To our point last week, what would be the utility of a lighthouse that you measured from your boat which is going down and up, but mostly down? Would you wonder if lighthouses had another purpose, any other use? If you could make money betting against other sailors, on the lighthouse’s next position, would you care?
“Gold gets dug out of the ground in Africa, or someplace. Then we melt it down, dig another hole, bury it again and pay people to stand around guarding it. It has no utility. Anyone watching from Mars would be scratching their head.” – Warren Buffet
Of course, what Buffet doesn’t mention is that we’re forced to use paper certificates of government debt as if it were money. This debt is losing value as the government racks up ever more implausible amounts of it ($19.5T at the moment). Meanwhile, lenders are offered lower and lower interest rates to finance this growing monument to economic insanity.
Surely anyone from Mars would be scratching his head at this, too.
Unfortunately, Nixon’s gold default almost exactly 45 years ago to the day removed the extinguisher of debt. When you pay off a debt using gold, the debt goes out of existence. When you pay a debt using dollar, the debt is merely shifted. So the debt grows—must necessarily grow—at an exponential rate.
Also unfortunately, Nixon’s gold default also unhinged the rate of interest. It began to shoot the moon. It eventually peaked at an insane high (and historically unprecedented) level in 1981. Since then, it has been falling and now it keeps hitting insane low (and unprecedented) levels.
You can get yourself out of the loop by buying gold, but you cannot effect the debt, interest rate, or banking system. You are disenfranchised. Instead, we have monetary policy administered the way the Soviet Union had food prices set by bureaucratic diktat.
The problem is not that gold cannot have any utility. It had it, once. The problem is that the government has locked up gold’s utility. What’s left gold is just betting on the price action in the casino.
Sooner or later, that price action is going to come to an ignominious end. Contra the Quantity Theory of Money, the value of the dollar will go to zero. This will not be because its quantity rises to infinity. It will be because gold owners no longer wish to risk holding dollars, for fear of counterparty default.

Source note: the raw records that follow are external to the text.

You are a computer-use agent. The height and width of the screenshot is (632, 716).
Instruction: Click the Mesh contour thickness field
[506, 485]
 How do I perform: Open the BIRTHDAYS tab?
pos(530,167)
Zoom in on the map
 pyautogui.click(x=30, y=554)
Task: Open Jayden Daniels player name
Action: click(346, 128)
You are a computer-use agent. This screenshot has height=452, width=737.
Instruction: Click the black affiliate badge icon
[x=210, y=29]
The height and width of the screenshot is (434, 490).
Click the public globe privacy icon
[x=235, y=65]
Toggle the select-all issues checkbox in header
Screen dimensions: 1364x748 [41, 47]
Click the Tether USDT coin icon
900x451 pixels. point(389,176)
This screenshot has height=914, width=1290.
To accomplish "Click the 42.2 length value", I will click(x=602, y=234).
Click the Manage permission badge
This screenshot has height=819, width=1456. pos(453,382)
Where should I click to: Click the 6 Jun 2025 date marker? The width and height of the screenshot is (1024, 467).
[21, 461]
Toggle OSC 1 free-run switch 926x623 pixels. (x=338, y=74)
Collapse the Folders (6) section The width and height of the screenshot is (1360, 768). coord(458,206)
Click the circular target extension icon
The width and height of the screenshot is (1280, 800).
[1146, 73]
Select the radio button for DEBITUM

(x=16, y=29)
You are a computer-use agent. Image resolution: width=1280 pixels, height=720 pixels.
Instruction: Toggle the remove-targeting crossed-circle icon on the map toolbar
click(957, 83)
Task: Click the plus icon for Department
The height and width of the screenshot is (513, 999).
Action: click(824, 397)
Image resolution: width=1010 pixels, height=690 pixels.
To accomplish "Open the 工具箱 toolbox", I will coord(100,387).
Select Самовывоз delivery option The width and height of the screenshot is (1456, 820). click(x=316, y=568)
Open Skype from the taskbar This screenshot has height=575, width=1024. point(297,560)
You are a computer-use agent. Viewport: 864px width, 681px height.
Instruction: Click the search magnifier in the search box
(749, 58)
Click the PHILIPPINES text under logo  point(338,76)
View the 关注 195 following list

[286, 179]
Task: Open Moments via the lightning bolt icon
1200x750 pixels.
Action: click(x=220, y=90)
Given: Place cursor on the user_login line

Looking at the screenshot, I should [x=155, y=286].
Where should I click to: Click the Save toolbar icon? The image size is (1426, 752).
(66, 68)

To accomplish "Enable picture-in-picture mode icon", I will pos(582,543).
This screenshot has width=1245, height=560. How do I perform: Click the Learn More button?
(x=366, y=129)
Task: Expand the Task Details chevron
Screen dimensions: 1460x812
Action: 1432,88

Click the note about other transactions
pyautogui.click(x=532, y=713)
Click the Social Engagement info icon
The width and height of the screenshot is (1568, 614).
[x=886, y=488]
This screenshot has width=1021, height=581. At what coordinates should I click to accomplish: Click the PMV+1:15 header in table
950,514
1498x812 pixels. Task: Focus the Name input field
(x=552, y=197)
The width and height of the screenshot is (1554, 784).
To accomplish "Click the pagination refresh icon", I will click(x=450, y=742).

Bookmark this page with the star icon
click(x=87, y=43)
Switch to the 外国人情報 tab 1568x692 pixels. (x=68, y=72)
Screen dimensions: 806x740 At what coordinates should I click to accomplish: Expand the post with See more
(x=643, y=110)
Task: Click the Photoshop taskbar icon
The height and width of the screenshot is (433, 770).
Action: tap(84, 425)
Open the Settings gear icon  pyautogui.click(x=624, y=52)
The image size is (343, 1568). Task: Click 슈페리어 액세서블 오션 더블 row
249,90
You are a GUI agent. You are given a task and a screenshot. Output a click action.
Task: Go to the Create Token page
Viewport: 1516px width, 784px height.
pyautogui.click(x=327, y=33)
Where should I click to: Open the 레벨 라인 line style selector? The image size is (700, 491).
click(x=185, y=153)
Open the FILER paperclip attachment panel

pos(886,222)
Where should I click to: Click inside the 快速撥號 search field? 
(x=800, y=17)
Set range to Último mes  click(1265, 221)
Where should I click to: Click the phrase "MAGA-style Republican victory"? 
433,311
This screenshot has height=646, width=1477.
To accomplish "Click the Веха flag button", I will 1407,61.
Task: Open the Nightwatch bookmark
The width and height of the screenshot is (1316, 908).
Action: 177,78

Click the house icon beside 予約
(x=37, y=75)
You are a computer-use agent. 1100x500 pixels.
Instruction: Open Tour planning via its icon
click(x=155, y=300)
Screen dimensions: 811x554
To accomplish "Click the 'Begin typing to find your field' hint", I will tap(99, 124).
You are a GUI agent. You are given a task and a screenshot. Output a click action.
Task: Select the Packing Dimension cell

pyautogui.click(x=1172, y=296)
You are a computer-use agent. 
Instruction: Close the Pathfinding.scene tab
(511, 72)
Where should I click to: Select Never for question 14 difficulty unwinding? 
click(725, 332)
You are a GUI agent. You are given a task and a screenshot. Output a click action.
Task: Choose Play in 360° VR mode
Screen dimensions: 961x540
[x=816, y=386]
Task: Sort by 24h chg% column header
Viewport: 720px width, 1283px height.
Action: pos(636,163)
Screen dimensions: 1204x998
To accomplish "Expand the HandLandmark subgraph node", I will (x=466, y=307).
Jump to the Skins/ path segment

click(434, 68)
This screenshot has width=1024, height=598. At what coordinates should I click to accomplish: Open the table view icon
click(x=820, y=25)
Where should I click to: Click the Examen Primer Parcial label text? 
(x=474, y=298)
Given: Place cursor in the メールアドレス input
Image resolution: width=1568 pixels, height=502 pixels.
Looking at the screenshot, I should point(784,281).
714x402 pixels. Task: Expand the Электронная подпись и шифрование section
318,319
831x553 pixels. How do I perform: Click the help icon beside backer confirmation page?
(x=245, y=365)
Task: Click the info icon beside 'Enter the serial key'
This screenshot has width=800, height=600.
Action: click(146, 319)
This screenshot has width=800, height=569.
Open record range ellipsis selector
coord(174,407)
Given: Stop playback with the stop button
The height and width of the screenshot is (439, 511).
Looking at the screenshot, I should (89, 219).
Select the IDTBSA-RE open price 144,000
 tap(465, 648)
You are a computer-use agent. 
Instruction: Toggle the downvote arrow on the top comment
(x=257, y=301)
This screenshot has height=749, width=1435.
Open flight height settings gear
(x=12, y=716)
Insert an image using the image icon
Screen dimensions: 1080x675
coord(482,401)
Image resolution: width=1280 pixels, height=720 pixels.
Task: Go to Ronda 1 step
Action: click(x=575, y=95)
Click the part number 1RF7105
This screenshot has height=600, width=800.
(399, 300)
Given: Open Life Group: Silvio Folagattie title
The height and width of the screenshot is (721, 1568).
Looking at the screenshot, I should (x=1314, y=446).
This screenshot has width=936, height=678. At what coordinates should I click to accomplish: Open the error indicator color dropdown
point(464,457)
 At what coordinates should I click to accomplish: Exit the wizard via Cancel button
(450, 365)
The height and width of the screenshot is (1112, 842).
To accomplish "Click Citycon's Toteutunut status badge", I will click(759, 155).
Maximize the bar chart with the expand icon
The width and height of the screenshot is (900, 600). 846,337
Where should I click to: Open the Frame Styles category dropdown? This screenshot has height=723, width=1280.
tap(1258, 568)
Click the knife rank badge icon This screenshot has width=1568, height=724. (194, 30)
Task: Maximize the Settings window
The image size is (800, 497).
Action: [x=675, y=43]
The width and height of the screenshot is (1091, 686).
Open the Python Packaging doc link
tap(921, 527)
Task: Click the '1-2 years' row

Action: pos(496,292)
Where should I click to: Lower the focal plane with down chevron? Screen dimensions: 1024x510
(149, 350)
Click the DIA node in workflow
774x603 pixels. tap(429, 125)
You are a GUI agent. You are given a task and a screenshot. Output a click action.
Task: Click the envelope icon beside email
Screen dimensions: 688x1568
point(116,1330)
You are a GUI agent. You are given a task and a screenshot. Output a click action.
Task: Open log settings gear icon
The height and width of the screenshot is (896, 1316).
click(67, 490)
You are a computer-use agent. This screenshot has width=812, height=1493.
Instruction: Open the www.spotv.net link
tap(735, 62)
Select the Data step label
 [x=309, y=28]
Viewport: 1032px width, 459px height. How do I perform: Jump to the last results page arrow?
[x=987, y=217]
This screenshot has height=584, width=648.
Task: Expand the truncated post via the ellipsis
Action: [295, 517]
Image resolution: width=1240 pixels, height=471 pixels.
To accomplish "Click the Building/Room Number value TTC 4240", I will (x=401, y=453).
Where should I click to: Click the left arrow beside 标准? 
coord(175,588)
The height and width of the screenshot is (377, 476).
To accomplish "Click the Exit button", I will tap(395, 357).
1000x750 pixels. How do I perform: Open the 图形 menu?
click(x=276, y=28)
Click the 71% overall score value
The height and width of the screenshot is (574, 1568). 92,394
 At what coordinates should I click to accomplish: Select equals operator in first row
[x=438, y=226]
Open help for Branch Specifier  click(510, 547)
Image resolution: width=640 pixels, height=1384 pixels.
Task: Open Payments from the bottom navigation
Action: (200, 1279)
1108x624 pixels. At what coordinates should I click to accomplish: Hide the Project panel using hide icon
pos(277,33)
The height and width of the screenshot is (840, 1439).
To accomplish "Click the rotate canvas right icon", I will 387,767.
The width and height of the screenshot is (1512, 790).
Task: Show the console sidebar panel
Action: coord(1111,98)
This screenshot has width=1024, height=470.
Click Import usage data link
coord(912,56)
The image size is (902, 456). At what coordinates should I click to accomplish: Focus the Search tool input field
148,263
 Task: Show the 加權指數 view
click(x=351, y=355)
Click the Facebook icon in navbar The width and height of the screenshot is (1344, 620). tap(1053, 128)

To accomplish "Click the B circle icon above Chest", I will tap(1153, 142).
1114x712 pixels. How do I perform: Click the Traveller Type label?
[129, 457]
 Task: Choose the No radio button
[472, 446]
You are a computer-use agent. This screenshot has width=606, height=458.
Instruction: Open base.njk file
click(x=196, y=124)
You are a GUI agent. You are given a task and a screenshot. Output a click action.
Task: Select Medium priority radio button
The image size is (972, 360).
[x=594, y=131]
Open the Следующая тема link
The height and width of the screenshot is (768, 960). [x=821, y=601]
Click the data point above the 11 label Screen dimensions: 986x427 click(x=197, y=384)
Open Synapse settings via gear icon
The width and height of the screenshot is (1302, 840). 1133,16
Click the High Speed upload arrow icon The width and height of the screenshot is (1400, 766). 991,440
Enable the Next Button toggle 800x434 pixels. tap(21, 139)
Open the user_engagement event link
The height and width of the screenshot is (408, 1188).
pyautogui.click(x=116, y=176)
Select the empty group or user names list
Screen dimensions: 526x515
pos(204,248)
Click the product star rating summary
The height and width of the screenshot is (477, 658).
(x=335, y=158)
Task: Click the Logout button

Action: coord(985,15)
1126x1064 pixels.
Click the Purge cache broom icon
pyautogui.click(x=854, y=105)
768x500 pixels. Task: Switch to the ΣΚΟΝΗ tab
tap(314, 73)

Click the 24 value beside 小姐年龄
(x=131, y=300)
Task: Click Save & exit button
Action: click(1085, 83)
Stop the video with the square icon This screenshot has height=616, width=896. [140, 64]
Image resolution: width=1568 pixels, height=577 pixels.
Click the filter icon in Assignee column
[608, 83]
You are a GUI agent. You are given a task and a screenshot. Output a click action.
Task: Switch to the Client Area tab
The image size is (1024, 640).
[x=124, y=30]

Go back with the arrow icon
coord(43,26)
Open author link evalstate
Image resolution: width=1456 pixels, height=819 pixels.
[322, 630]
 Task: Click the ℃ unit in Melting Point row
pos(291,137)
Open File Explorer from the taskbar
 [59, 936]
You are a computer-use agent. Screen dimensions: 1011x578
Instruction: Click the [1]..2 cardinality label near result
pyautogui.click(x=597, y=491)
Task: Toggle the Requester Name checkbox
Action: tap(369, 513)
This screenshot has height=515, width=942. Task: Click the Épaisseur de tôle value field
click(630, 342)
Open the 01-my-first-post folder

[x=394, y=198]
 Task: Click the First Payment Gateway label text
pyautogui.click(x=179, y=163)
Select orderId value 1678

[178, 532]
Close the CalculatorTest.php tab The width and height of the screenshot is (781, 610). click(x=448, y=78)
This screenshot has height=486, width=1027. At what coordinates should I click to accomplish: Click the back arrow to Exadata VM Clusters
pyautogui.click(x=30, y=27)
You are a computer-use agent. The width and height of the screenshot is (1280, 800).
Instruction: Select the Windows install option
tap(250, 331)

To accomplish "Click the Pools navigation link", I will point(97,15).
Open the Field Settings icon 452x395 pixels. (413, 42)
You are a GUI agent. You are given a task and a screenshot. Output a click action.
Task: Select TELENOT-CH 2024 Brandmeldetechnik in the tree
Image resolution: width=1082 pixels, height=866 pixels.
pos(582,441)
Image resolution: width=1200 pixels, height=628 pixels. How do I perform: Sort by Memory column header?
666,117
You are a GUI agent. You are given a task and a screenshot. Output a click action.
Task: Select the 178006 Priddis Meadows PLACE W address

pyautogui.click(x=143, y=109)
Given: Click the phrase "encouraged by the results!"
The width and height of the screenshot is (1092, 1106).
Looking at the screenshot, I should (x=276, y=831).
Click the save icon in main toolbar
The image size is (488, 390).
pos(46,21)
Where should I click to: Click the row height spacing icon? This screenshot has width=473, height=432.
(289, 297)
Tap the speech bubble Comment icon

About the best we can say is that today is not that day.
Read on for the only the only true picture of the supply and demand fundamentals that ultimately drive the price action. But first, here’s the graph of the metals’ prices.
Next, this is a graph of the gold price measured in silver, otherwise known as the gold to silver ratio. It rose significantly this week.
For each metal, we will look at a graph of the basis and cobasis overlaid with the price of the dollar in terms of the respective metal. It will make it easier to provide brief commentary. The dollar will be represented in green, the basis in blue and cobasis in red.
Here is the gold graph.
Well, well, well. Look at that. The abundance of gold (i.e. the basis, the blue line) falling all week, and the scarcity rising. Indeed, we see now this pattern has been going since the end of June. The same pattern holds true for farther-out contracts.
This means that someone, or millions of someones—do not get too caught up in the fallacy of famous market players—is buying physical gold metal. In that time, speculators have not been eager to buy more. So the net result is that the fundamentals have nearly caught up to the price.
The gold market may not be screaming “buy” yet—today is not that day—but it’s no longer screaming “danger”.
It is interesting to see that the speculators—who are really betting against the dollar, even if they don’t always know it—sometimes go their own way. Perhaps they see a central banker in the news, or the jobs report disappoints. Buy, buy!
No animal species can survive by cannibalism—by members eating other members. And speculators cannot drive the market by continually buying from one another, giving them both profits (as they reckon it, in dollars) and ever-rising price. Eventually either the fundamentals change and the speculators are proven right. Or the speculators give up, or get flushed out. This time, the speculators are proven right. They put their dollars in harm’s way, particularly since the end of April when the softening fundamentals fell below the market price. They continued to fall all the way through late June. But the market price did not follow this trajectory.
Silver is in a different world.
We do see a falling basis and rising cobasis this week. However, it’s just tracking price. That is rising dollar price (i.e. falling silver price) corresponds with rising cobasis. As speculators reduce their positions, the price falls a bit.
It has a long way farther to fall, before it catches down to the fundamentals.